Satanás atado durante el milenio

1
Y vi a un ángel que descendía del cielo, con la llave del abismo y una gran cadena en su mano.
2
Prendió al dragón, la serpiente antigua, que es el Diablo y Satanás, y lo ató por mil años;
3
y lo arrojó al abismo, y lo cerró y lo selló sobre él, para que no engañara más a las naciones, hasta que se cumplieran los mil años;
después de esto debe ser desatado por un poco de tiempo.
4
También vi tronos, y se sentaron sobre ellos, y se les concedió autoridad para juzgar.
Y vi las almas de los que habían sido decapitados por causa del testimonio de Jesús y de la palabra de Dios, y a los que no habían adorado a la bestia ni a su imagen, ni habían recibido la marca sobre su frente ni sobre su mano;
y volvieron a la vida y reinaron con Cristo por mil años.
5
Los demás muertos no volvieron a la vida hasta que se cumplieron los mil años.
Esta es la primera resurrección.
6
Bienaventurado y santo es el que tiene parte en la primera resurrección;
la muerte segunda no tiene poder sobre éstos sino que serán sacerdotes de Dios y de Cristo, y reinarán con El por mil años.


La derrota de Satanás

7
Cuando los mil años se cumplan, Satanás será soltado de su prisión,
8
y saldrá a engañar a las naciones que están en los cuatro extremos de la tierra, a Gog y a Magog, a fin de reunirlas para la batalla;
el número de ellas es como la arena del mar.
9
Y subieron sobre la anchura de la tierra, rodearon el campamento de los santos y la ciudad amada.
Pero descendió fuego del cielo y los devoró.
10
Y el diablo que los engañaba fue arrojado al lago de fuego y azufre, donde también están la bestia y el falso profeta;
y serán atormentados día y noche por los siglos de los siglos.

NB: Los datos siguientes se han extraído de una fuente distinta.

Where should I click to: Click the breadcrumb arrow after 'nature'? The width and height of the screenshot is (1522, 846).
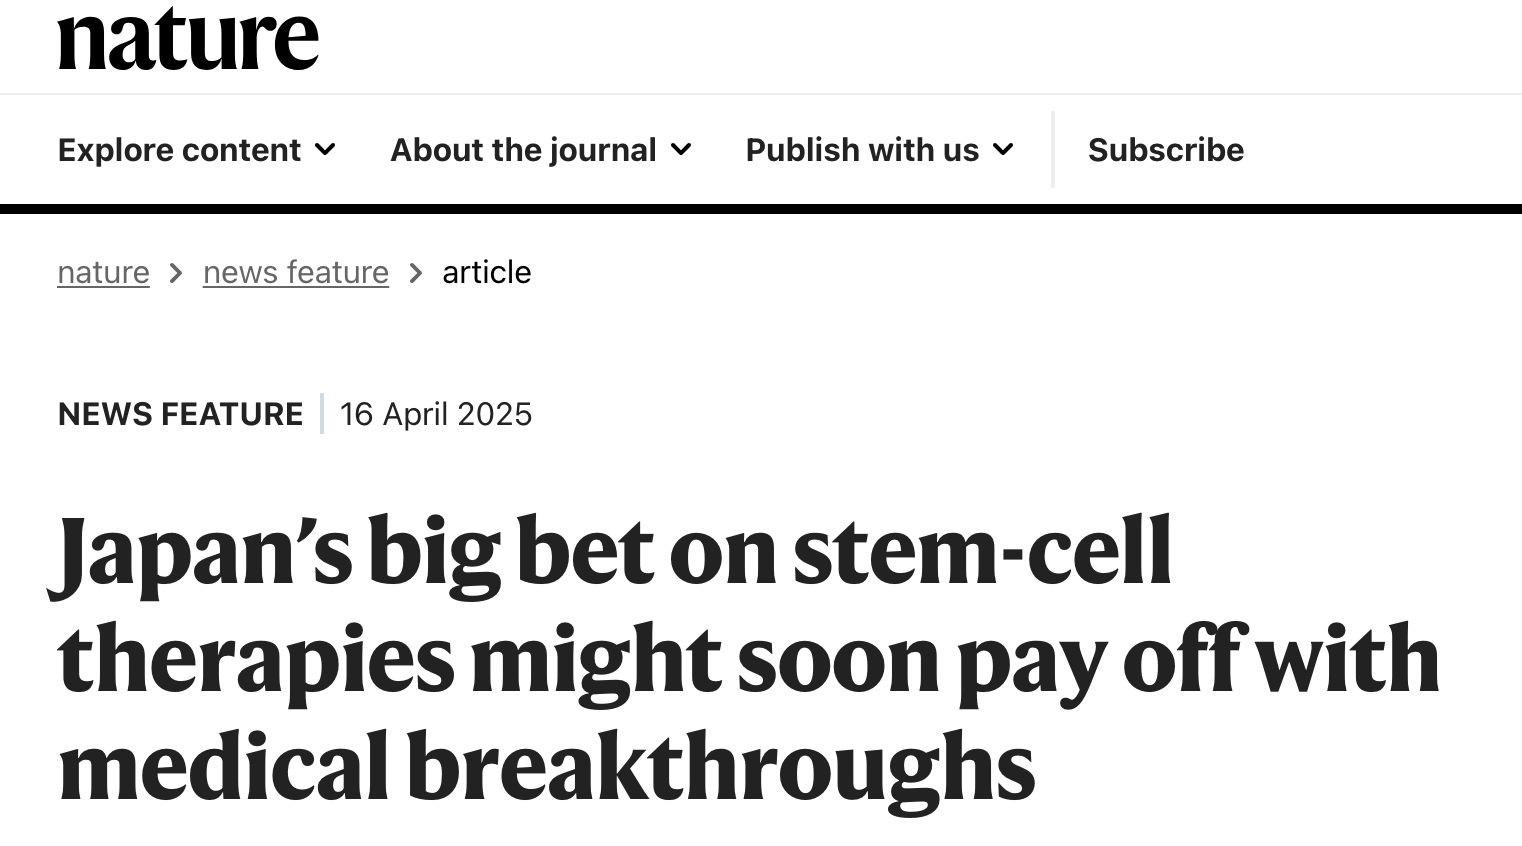(176, 273)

El juicio ante el trono blanco

11
Y vi un gran trono blanco y al que estaba sentado en él, de cuya presencia huyeron la tierra y el cielo, y no se halló lugar para ellos.
12
Y vi a los muertos, grandes y pequeños, de pie delante del trono, y los libros fueron abiertos;
y otro libro fue abierto, que es el libro de la vida, y los muertos fueron juzgados por lo que estaba escrito en los libros, según sus obras.
13
Y el mar entregó los muertos que estaban en él, y la Muerte y el Hades entregaron a los muertos que estaban en ellos;
y fueron juzgados, cada uno según sus obras.
14
Y la Muerte y el Hades fueron arrojados al lago de fuego.
Esta es la muerte segunda: el lago de fuego.
15
Y el que no se encontraba inscrito en el libro de la vida fue arrojado al lago de fuego.